### Aim of the exercise
Pictures excluded, return every entry exactly, please.

[Dataset entries]
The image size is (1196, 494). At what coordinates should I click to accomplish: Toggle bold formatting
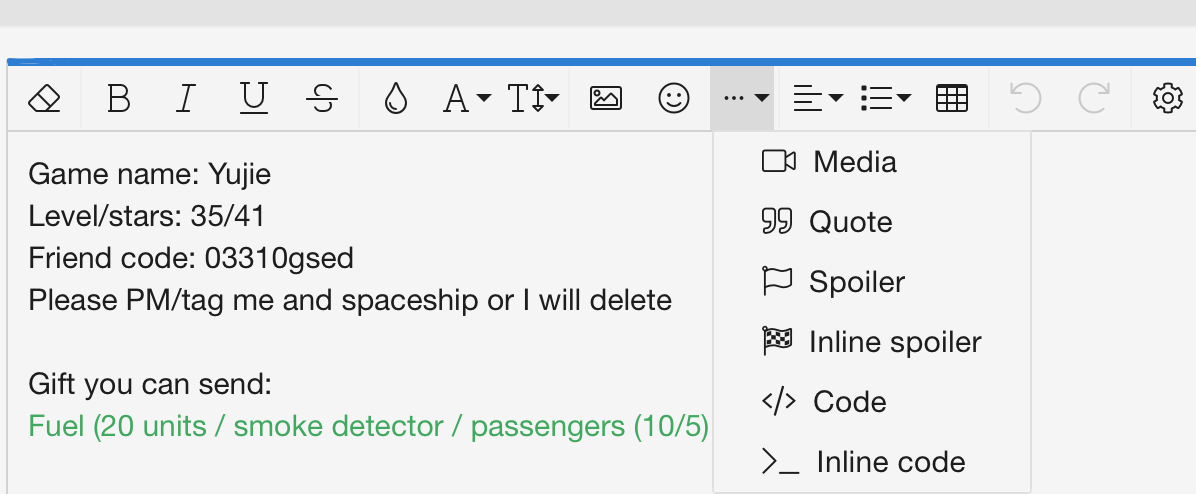pos(119,98)
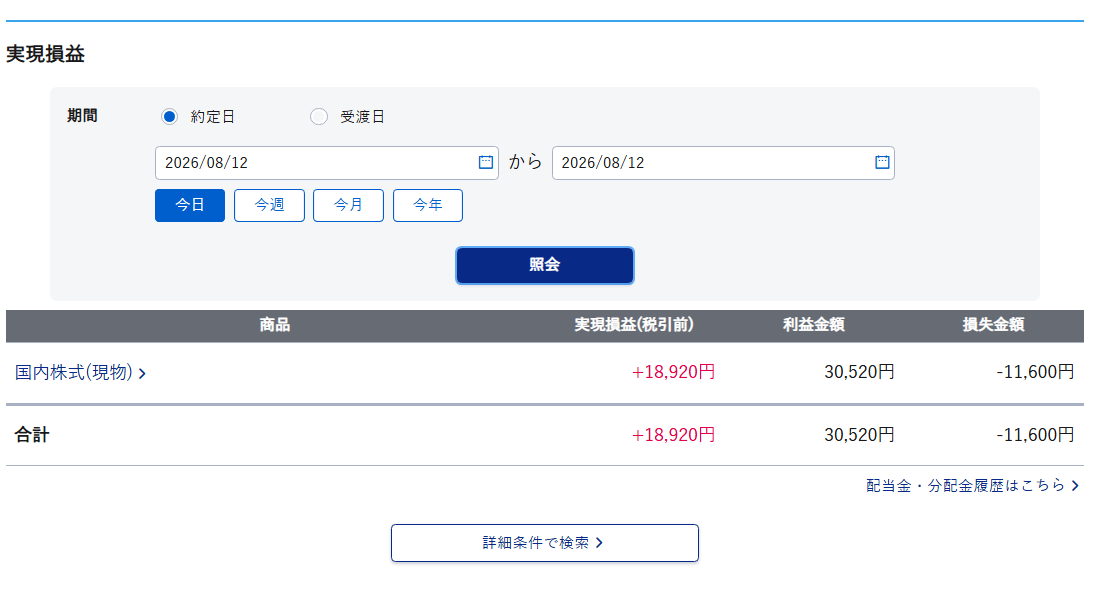This screenshot has height=601, width=1093.
Task: Select the 受渡日 radio button
Action: click(319, 116)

### Output below
The image size is (1196, 494). At what coordinates should I click to accomplish: Toggle bold formatting
pos(119,98)
This screenshot has height=601, width=1093.
Task: Select the 受渡日 radio button
Action: click(319, 116)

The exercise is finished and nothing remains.